Would you retype, word for word, only the lines from the one holding "Screen dimensions: 887x577" through the final line of the entries below, without the pictures?

Data entries
──────────

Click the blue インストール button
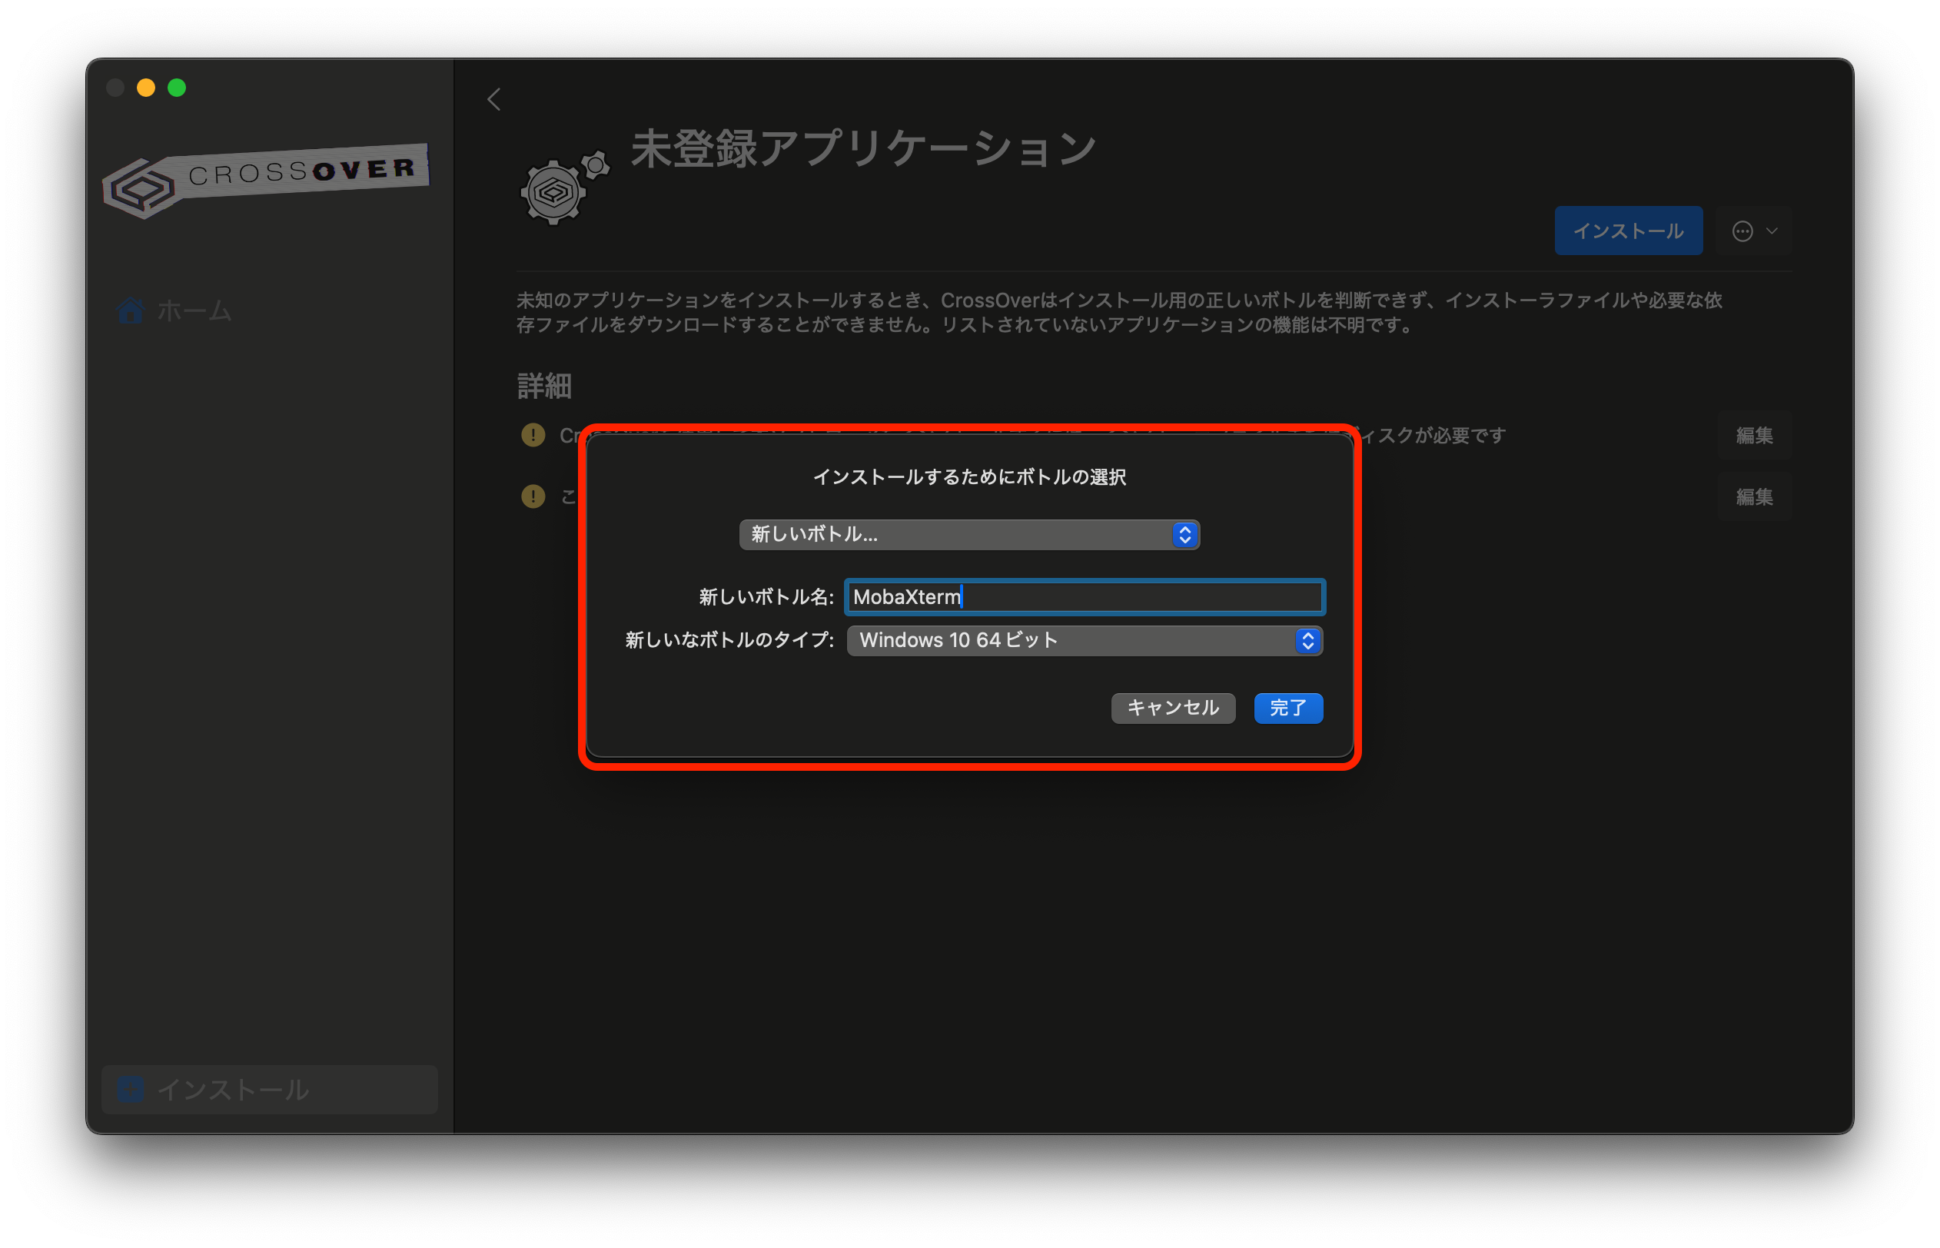This screenshot has height=1248, width=1940. click(x=1628, y=230)
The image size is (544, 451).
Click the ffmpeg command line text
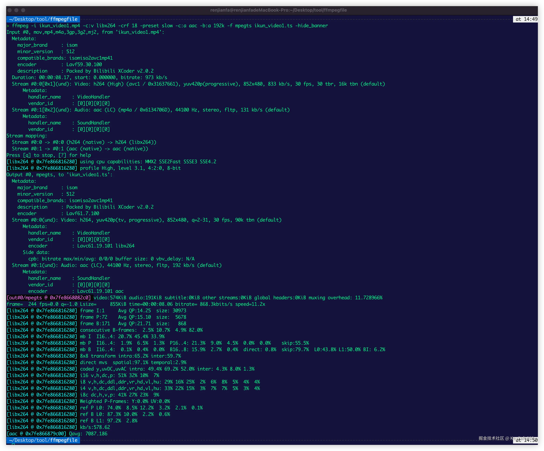tap(170, 26)
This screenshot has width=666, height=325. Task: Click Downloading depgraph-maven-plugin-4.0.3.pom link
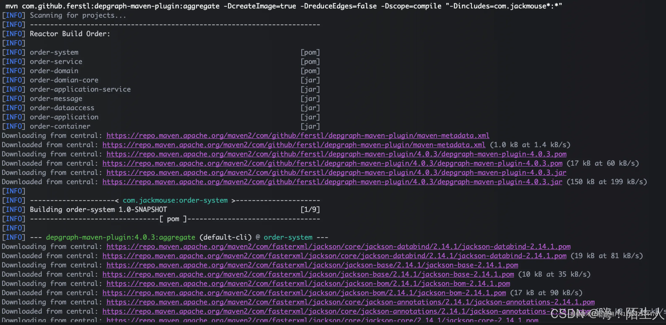point(336,154)
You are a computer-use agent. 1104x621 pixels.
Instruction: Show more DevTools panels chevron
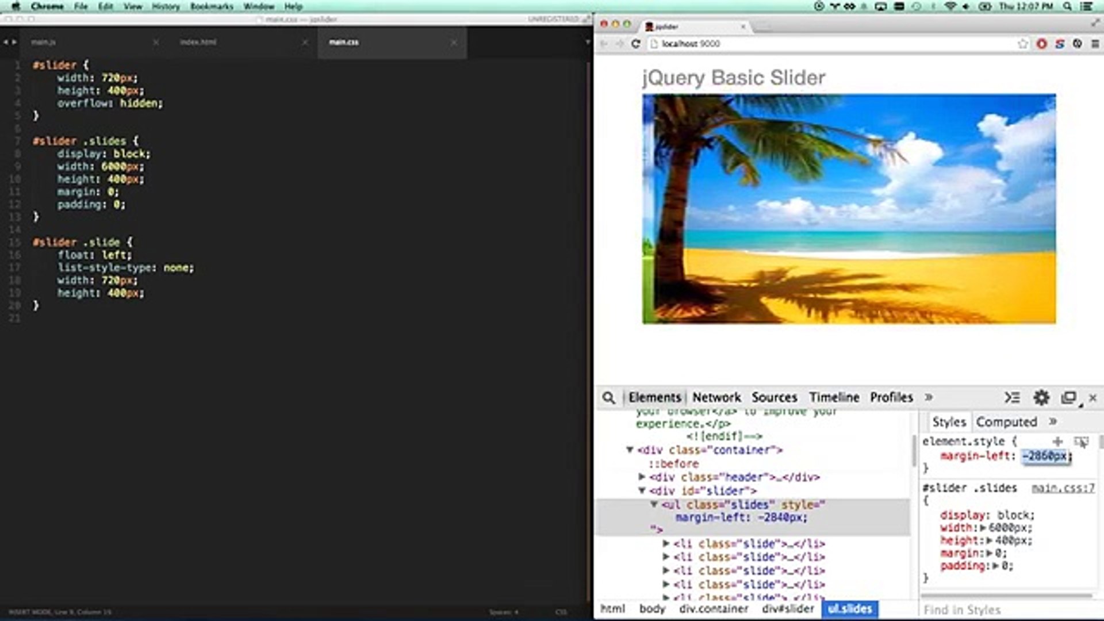tap(929, 398)
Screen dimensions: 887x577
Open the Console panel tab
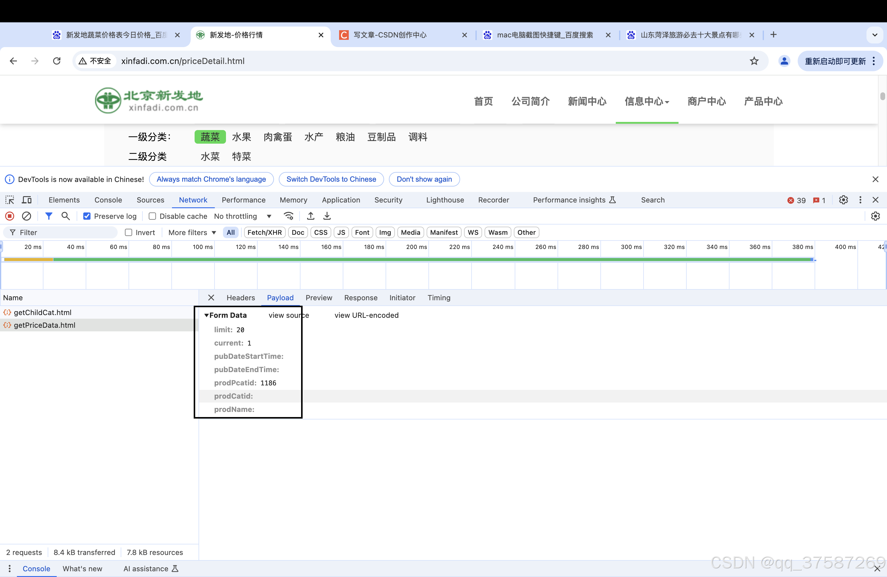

──────────

_Solution_
Screen dimensions: 887x577
Open the Console panel tab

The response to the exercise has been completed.